Modeling Affinity in Placement

The ‘cloud’ in cloud computing derives from the amorphous location of your resources. Sure, you have a virtual server, but all you really know is that it’s somewhere on your cloud provider’s hardware, and you can reach it at a certain IP address. You generally don’t care about its exact location.

There are times, though, when you might care. High Availability (HA) designs are a good example of this: you want to avoid putting all your eggs in one basket, so to speak. You don’t want your resources in the same failure domain, so that when there is an outage, it is likely to only affect one part of that provider’s cloud, while other parts remain functional. In these cases, you would want to request that your VMs are placed in different locations so that in the event of an outage in one part of the cloud, the rest should remain functional.

After many discussions about this recently in the #openstack-nova IRC channel, I’ve thought about how to approach this, and wanted to write down my ideas so that others can comment on them.

The placement service already has the concept of aggregates, which are used primarily for determining which resources can be shared with other resources. I think that we can use aggregates for affinity modeling, too. Note: Placement aggregates are not Nova aggregates!

A resource’s location can be described at many levels. In the example of a VM, it is located on a host machine. This machine is located in a rack of machines. These racks are located in rows. Rows are located in rooms. Rooms are located… well, you get the idea. These more or less correspond with sharing the same network segments, power sources, etc. The higher you go up this nesting, the more isolated things are from each other.

As an operator of a cloud, you define which of these groupings you want to give your users the ability to choose from. You could, of course, choose to expose every possible layer to your users, but that may not be practical (or necessary). So for this example, let’s assume that users can specify affinity or anti-affinity at the rack, row, and room levels. Here’s how I think this can be achieved in placement:

Define an aggregate for each rack, and then add all the host machines in that rack to that agg. Once that’s done, it’s a simple matter to determine if a potential candidate for a new VM is in the same rack or not by simply testing membership in that aggregate.

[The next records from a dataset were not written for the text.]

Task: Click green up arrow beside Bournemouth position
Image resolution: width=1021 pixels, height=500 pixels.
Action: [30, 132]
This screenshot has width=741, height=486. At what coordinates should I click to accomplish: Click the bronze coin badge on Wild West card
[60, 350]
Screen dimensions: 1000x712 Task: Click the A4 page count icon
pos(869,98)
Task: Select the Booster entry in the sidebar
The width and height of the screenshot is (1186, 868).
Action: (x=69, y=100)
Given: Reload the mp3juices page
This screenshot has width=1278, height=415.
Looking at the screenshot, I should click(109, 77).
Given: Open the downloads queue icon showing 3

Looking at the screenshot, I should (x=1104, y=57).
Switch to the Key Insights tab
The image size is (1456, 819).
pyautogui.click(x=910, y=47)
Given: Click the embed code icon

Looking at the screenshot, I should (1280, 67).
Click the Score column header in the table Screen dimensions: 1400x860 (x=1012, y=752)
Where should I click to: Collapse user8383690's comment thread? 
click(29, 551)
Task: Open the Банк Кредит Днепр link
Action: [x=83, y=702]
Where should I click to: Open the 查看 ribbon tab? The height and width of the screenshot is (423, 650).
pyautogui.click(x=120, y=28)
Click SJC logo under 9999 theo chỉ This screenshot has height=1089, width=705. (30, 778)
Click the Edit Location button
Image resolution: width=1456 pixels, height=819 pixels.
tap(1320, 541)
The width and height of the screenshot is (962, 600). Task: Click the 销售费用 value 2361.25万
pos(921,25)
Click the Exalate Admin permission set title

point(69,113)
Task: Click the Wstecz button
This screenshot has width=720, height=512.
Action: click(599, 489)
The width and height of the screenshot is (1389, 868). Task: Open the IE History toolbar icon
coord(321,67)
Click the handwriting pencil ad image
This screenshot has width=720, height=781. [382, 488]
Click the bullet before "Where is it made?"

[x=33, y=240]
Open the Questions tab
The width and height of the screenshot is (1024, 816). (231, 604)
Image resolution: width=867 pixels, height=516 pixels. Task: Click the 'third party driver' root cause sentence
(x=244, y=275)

Next, define an aggregate for the row. Add all the hosts in that row to this row aggregate. Yeah, that sounds cumbersome, but really, we could create a simple tool that lets the operator select the racks for a row, and iteratively adds the hosts in those racks to that aggregate. Once again, when this is done, it is simple to determine if a candidate is in a given rack by simply checking if it is a member of that rack’s aggregate. The same pattern would hold for defining the room aggregate.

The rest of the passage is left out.